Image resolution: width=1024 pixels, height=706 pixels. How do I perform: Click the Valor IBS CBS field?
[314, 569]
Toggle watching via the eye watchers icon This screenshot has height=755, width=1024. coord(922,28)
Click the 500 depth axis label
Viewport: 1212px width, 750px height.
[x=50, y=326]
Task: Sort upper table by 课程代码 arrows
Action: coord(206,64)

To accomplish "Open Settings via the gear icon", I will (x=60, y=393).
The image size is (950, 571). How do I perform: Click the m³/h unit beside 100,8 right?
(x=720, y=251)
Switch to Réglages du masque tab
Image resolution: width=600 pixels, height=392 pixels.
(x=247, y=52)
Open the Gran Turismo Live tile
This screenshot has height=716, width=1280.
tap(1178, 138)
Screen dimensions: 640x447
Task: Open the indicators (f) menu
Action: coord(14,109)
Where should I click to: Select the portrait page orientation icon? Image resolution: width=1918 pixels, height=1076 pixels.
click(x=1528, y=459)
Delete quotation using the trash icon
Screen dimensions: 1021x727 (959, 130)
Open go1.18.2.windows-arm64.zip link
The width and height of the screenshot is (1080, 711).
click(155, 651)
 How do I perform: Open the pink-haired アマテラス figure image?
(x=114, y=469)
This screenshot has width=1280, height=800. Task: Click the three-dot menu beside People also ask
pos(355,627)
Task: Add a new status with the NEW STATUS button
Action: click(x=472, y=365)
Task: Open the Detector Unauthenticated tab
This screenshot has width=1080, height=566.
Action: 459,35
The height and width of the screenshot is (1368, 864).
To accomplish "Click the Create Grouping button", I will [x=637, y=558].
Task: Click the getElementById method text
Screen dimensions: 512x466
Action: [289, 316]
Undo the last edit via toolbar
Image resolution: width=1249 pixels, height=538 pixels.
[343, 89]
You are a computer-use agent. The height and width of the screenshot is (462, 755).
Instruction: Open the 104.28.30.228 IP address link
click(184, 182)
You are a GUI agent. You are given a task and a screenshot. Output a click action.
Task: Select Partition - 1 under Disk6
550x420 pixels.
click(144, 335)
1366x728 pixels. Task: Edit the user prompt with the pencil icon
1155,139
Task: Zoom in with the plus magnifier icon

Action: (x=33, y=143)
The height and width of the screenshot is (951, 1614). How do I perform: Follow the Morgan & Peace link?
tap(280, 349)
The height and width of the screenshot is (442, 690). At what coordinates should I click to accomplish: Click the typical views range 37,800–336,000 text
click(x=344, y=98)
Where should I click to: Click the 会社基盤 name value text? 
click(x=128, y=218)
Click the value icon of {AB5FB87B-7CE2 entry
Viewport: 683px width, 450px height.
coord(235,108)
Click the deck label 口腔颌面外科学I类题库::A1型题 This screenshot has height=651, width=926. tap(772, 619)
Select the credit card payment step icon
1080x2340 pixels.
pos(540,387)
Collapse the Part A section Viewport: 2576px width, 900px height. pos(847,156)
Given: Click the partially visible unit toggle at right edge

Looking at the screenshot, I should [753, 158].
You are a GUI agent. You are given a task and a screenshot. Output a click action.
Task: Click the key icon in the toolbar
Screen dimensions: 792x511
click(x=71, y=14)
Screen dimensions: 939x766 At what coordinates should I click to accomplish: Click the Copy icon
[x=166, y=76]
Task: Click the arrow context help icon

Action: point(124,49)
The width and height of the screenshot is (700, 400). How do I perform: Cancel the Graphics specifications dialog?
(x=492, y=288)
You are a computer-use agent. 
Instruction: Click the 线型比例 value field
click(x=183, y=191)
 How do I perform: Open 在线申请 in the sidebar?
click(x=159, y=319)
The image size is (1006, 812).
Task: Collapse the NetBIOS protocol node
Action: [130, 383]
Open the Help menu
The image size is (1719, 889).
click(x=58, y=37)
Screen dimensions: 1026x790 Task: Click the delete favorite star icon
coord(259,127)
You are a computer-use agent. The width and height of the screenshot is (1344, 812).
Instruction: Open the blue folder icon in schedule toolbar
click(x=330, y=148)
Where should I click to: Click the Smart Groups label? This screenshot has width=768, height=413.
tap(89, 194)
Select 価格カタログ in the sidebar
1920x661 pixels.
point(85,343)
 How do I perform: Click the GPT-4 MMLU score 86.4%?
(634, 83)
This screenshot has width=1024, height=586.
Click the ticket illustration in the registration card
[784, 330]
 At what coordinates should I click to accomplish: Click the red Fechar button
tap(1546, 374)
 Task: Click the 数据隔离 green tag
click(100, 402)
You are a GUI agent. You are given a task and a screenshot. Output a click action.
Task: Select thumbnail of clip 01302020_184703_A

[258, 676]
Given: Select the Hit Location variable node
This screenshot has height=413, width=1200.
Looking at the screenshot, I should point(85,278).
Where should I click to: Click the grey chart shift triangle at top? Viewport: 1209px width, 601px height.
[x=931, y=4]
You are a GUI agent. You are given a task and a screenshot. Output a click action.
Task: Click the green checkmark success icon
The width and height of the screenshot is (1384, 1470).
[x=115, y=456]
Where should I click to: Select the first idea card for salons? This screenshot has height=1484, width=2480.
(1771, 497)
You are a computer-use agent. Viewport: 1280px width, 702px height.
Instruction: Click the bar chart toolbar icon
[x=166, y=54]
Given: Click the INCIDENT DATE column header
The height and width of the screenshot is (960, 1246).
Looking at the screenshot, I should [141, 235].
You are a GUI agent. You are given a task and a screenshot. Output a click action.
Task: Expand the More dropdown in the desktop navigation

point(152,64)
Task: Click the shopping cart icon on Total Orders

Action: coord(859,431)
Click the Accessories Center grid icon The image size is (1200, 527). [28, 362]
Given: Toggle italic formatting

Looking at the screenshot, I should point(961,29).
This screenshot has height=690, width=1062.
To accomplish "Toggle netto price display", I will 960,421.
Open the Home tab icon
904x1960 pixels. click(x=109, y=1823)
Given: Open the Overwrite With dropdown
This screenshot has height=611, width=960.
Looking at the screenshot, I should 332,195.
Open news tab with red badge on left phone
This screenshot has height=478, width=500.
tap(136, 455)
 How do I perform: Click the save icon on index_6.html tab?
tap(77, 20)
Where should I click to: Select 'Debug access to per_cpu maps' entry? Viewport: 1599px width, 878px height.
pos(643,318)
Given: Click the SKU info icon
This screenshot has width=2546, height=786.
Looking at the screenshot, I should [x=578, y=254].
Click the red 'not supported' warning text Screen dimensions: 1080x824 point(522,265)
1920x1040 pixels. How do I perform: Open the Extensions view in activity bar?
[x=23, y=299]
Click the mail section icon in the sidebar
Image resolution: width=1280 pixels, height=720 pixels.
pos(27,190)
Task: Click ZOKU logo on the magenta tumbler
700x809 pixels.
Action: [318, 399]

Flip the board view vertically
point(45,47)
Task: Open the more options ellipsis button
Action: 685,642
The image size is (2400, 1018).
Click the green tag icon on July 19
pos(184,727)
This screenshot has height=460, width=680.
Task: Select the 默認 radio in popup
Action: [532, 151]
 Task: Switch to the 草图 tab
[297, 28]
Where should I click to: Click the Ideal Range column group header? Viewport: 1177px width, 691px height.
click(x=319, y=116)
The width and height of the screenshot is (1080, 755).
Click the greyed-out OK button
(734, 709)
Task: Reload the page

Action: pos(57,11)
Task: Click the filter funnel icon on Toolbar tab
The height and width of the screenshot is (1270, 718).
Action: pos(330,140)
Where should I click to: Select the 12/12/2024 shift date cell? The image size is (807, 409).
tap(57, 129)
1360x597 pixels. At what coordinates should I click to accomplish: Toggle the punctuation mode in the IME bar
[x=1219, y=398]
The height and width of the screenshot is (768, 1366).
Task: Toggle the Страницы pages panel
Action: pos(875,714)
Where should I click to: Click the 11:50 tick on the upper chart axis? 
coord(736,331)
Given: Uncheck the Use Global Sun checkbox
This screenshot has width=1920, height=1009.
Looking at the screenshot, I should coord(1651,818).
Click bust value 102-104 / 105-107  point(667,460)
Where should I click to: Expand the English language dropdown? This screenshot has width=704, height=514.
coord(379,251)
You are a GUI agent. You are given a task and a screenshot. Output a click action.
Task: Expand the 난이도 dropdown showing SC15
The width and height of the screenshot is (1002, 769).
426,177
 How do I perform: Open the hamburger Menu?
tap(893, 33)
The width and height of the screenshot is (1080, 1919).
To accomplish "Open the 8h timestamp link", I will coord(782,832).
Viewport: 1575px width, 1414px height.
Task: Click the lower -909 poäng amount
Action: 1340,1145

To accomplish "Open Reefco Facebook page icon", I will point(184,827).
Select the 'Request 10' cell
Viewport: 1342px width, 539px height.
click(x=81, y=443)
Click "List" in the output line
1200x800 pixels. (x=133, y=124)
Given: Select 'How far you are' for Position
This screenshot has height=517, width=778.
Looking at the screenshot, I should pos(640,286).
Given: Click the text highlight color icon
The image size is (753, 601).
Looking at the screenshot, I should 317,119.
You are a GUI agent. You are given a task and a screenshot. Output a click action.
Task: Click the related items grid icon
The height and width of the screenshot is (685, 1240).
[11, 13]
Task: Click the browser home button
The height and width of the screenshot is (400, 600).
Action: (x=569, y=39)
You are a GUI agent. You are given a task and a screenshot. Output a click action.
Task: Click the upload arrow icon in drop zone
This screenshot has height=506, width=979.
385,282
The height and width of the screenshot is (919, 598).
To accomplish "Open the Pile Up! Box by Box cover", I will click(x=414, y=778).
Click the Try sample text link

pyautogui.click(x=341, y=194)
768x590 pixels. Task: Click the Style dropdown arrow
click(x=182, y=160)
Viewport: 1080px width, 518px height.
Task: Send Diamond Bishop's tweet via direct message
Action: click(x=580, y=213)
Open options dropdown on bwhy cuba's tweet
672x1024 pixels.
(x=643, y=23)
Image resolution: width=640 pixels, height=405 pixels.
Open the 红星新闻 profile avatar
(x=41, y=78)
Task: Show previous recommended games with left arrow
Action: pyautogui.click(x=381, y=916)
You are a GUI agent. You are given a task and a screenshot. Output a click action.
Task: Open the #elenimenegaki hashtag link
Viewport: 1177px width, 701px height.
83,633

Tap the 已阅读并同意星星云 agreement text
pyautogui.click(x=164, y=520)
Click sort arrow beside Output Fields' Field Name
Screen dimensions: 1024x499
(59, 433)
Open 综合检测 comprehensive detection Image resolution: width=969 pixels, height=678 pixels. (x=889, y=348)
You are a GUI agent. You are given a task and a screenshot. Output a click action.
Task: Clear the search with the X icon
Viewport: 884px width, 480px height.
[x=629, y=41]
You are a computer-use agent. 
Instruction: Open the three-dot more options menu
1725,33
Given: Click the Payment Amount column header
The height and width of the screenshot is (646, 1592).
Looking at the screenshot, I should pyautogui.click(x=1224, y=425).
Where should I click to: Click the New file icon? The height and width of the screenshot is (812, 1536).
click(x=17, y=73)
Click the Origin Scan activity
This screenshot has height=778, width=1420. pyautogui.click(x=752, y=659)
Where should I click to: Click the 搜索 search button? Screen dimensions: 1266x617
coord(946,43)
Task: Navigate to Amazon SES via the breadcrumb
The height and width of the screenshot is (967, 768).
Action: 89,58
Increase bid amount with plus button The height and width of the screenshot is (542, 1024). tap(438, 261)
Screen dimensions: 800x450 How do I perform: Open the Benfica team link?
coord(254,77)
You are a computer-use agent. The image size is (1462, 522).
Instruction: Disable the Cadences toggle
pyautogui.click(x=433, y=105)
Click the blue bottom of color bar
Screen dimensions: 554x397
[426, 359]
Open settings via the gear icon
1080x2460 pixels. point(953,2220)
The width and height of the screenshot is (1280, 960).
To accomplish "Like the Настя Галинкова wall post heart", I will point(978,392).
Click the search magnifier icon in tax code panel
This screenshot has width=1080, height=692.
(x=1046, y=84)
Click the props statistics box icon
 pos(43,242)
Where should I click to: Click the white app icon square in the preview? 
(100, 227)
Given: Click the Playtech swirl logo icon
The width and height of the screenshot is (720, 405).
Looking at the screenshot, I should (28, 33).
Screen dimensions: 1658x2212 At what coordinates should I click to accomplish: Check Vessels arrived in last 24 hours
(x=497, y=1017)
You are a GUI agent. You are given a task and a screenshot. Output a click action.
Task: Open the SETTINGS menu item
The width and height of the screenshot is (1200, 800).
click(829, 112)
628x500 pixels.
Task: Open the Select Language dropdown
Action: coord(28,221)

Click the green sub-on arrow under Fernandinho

▶ Activity
Would you print exactly and only the lines of the material above that run from the line with "Where should I click to: Expand" through the line with "Task: Click the browser home button", both included?

▶ Response box
Where should I click to: Expand the English language dropdown? This screenshot has width=704, height=514.
coord(379,251)
You are a GUI agent. You are given a task and a screenshot. Output a click action.
Task: Expand the 난이도 dropdown showing SC15
The width and height of the screenshot is (1002, 769).
426,177
 How do I perform: Open the hamburger Menu?
tap(893, 33)
The width and height of the screenshot is (1080, 1919).
To accomplish "Open the 8h timestamp link", I will coord(782,832).
Viewport: 1575px width, 1414px height.
Task: Click the lower -909 poäng amount
Action: 1340,1145

To accomplish "Open Reefco Facebook page icon", I will point(184,827).
Select the 'Request 10' cell
Viewport: 1342px width, 539px height.
click(x=81, y=443)
Click "List" in the output line
1200x800 pixels. (x=133, y=124)
Given: Select 'How far you are' for Position
This screenshot has height=517, width=778.
Looking at the screenshot, I should pos(640,286).
Given: Click the text highlight color icon
The image size is (753, 601).
Looking at the screenshot, I should 317,119.
You are a GUI agent. You are given a task and a screenshot. Output a click action.
Task: Click the related items grid icon
The height and width of the screenshot is (685, 1240).
[11, 13]
Task: Click the browser home button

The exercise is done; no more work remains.